**Reading passage:**

** START **

Sorry, but it's a no from me.

htmx is a great idea, but it's not necessary anymore. We're very close to invokers being baseline (and even that is just an extension of the "composedPath includes -> invoke" pattern), and that will take care of plenty of what htmx was designed to do. Between features like that, and web components, I'm very happy to stick with "plain HTML" (no frameworks; my web components do not draw from a core module or anything).

Also, just a suggestion because it's not technically wrong:

The example of sometimes needing an auto-completing search box is probably not the best one to use. I'm sure it's meant to say "you want the results to be queried from a server/database on every input", which you would certainly need javascript for. But the specific example of just having a search box autocomplete can actually be fulfilled with a datalist element. It won't dynamically re-query results, but it will filter based on input. So it's a muddy example, at best, and that's probably not great for the point trying to be made.

> We're very close to invokers being baseline, and that will take care of plenty of what htmx was designed to do.

From what I've seen, invokers without extra code are designed for client side interactivity (e.g. showing a modal), which is orthogonal to the (correct, IMO) use case of HTMX. You shouldn't use HTMX to turn every custom user interaction into a network round trip, you should use it instead of fetching JSON. If a user interaction wouldn't trigger a network request if you built your app with react/vue/svelte/{insert_framework_of_choice}, then it shouldn't trigger one if you build it with HTMX either.

You can add custom commands with invokes and custom JS, but at that point you're basically re-implementing HTMX yourself, and I'm not sure what the advantage of that would be over hx-trigger="command" (especially when you also consider using fixi if you don't need all the features of HTMX). There's also the triptych proposals [2] from one of the HTMX maintainers which would add some of HTMX's behaviors to HTML, but those are a long way from being baseline, and may get there.

[1] https://github.com/bigskysoftware/fixi

[2] https://alexanderpetros.com/triptych/

> You can add custom commands with invokes and custom JS, but at that point you're basically re-implementing HTMX yourself[...]

Exactly. So why use a library? If it's that simple, the suggestion is akin to using a library for a toggle, when a checkbox would do. Yes, there are reasons to do it, but no, it's not what I'm going to do most of the time.

ETA: sorry; I should have mentioned, I'm ignoring server stuff because it's not my use case. I don't hydrate code on a server and send it down to people. I just write HTML or let javascript compose it in the browser. Since I don't use frameworks, that's the way I've developed to be efficient. Since I can't speak to how useful htmx is for server-rendered stuff, I'm staying out of it. Just talking about what htmx can do for me, which is very little.

Why use any library, ever? Why not just reimplement the wheel yourself every time then?

Many libraries provide features that were unavailable in packages that are small enough for comfort. Those features and sizes vary per project, and, as admitted, sometimes there's great use for htmx. It's just not going to be for front end, local-first, SPAs. As the author, himself, said very clearly.

The standard invoker commands deal with the display of already loaded page content in the DOM.

HTMX deals with loading content into the DOM, not managing display of the DOM.

They serve two different roles and together should handle the majority of javascript framework use cases.

Web Components does cover some of the same use case as HTMX, but is intended for when a server is returning data rather than HTML. It is both more powerful and more complex.

** END **

**Data:**
** START **

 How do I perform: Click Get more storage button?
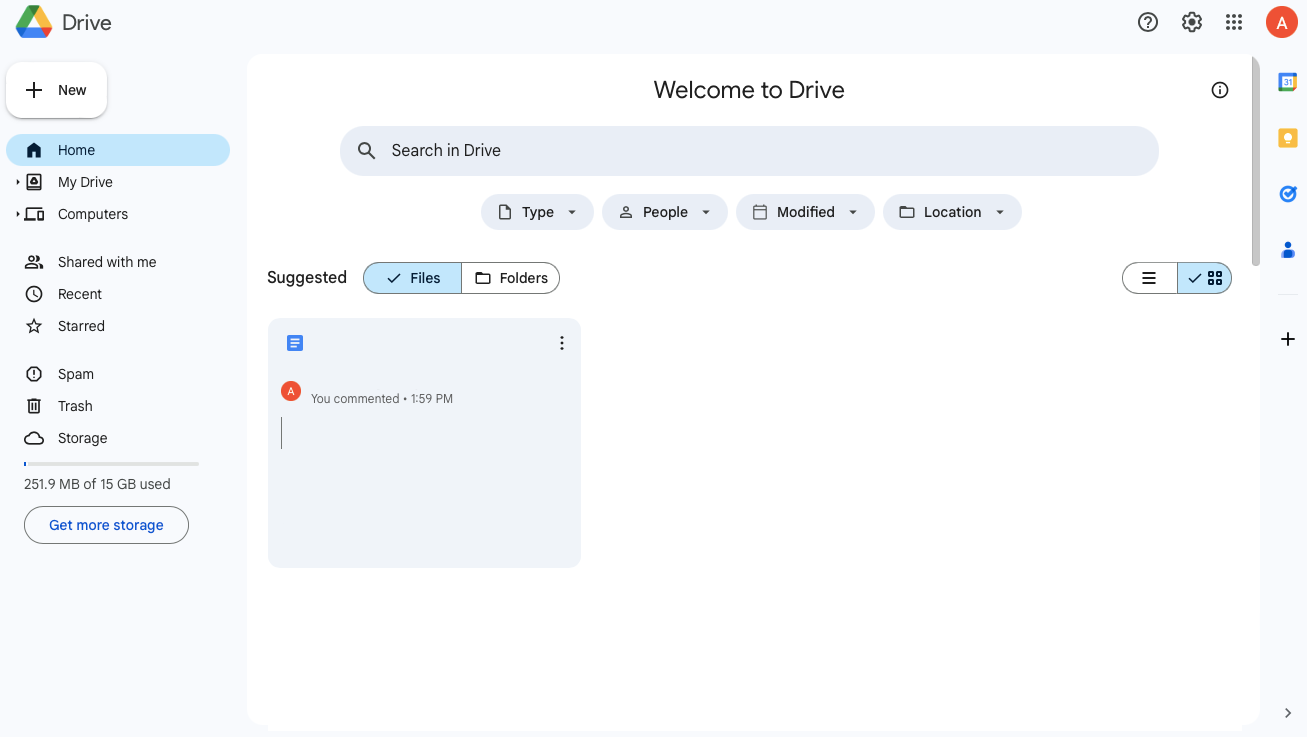click(106, 525)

** END **

**Problems to work on:**
A – In the htmx discussion above, which HTML element is named as able to handle a basic autocomplete search box?
B – Continue the htmx discussion above, picking up after its final sentence.

**Answers for the tasks:**
A – A datalist element.

B –
> the specific example of just having a search box autocomplete can actually be fulfilled with a datalist element. It won't dynamically re-query results, but it will filter based on input. So it's a muddy example, at best, and that's probably not great for the point trying to be made.

A prefilled list is never an acceptable solution for a search box. A search box is meant to capture arbitrary input. A filterable datalist is not a search box.

> A prefilled list is never an acceptable solution for a search box.

Yes it is. When the query is more expensive than the entire dataset included in some other query, a static list built from previously queried content is the more performant search, even if you want to classify it as a filter. I, as a user, am still searching through this list of unknown nodes even if you, the program, are just filtering what your nodes are for me. All searches are filters; hard lines for best practices only matter insofar as they engage with their practical application.

I can't quite follow your comment.

If you have a predetermined number of things that can be "searched" for, that is a filter box, not a search box. Even if you want to stretch the semantics and call it a search box, it is still a solution that only works for a very small subset of the search box problem space. Your criticism that this semanically stret hed snall subset wasn't explicitly excluded is just silly.

Invokers don't give you what htmx gives you out of the box. If you want to, for example, have an invoker command to fetch a resource and swap it in to the page, you have to write custom JS for that. That's the thing that htmx gives you out of the box, along with error handling, progress indicator support, history support, animated transitions, and a host of other features.

If you don't need or want all these and are happy with the worse UX, then of course you don't need htmx.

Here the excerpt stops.